「ああしんど」
池田蕉園
よっぽど古いお話なんで御座いますよ。私の祖父の子供の時分に居りました、「三」という猫なんで御座います。三毛だったんで御座いますって。
何でも、あの、その祖父の話に、おばあさんがお嫁に来る時に――祖父のお母さんなんで御座いましょうねえ――泉州堺から連れて来た猫なんで御座いますって。
随分永く――家に十八年も居たんで御座いますよ。大きくなっておりましたそうです。もう、耳なんか、厚ぼったく、五分ぐらいになっていたそうで御座いますよ。もう年を老ってしまっておりましたから、まるで御隠居様のようになっていたんで御座いましょうね。
冬、炬燵の上にまあるくなって、寐ていたんで御座いますって。
そして、伸をしまして、にゅっと高くなって、
「ああしんど」と言ったんだそうで御座いますよ。
屹度、曾祖母さんは、炬燵へ煖って、眼鏡を懸けて、本でも見ていたんで御座いましょうね。
で、吃驚致しまして、この猫は屹度化けると思ったんです。それから、捨てようと思いましたけれども、幾ら捨てても帰って来るんで御座いますって。でも大人しくて、何にも悪い事はあるんじゃありませんけれども、私の祖父は、「口を利くから、怖くって怖くって、仕方がなかった。」って言っておりましたよ。

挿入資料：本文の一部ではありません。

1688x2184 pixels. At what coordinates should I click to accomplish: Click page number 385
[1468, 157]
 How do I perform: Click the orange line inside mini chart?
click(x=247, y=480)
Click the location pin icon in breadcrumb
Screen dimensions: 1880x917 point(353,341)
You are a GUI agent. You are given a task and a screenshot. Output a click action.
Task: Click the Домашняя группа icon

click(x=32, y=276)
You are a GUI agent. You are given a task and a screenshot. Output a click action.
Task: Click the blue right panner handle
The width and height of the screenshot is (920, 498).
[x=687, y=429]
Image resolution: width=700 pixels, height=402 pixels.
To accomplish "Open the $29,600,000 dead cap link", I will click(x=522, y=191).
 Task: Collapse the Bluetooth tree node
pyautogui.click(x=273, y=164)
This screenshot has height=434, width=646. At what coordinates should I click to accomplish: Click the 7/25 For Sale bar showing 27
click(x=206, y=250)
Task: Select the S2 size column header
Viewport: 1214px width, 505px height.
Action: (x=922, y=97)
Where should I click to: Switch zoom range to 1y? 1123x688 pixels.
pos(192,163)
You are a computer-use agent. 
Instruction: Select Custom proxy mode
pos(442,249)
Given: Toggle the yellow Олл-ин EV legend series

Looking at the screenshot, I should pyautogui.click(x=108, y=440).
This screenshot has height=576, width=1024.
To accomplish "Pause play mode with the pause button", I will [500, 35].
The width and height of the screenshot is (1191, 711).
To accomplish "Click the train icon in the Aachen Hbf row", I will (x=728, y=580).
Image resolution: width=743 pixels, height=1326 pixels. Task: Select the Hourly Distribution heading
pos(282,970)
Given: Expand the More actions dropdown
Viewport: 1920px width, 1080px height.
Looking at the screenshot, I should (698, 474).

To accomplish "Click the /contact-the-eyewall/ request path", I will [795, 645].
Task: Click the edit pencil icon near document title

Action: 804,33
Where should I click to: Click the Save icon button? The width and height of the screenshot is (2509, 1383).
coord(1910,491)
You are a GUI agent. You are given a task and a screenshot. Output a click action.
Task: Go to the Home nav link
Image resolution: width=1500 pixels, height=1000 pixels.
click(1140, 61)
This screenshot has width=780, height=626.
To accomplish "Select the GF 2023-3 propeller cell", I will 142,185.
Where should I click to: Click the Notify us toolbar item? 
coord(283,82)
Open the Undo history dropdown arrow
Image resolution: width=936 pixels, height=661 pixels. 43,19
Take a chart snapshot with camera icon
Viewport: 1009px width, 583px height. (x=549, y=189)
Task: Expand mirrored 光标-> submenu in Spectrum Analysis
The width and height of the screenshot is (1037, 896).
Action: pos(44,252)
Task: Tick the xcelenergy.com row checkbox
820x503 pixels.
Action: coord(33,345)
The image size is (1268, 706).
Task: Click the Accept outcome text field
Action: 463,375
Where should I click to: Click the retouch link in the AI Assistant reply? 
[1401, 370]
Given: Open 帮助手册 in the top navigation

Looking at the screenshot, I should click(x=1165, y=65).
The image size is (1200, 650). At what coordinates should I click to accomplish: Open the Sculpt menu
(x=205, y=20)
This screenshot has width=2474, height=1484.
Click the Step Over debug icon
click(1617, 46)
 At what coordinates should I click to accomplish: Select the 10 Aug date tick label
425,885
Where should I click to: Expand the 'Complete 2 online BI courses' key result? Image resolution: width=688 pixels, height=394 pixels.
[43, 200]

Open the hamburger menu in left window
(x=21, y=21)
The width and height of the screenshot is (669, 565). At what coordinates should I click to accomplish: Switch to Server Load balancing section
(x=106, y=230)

祖父は私共の知っておりました時分でも、猫は大嫌いなんで御座います。私共が所好で飼っておりましても、
「猫は化けるからな」と言ってるんで御座います。
で、祖父は、猫をあんまり可愛がっちゃ、可けない可けないって言っておりましたけれど、その後の猫は化けるまで居た事は御座いません。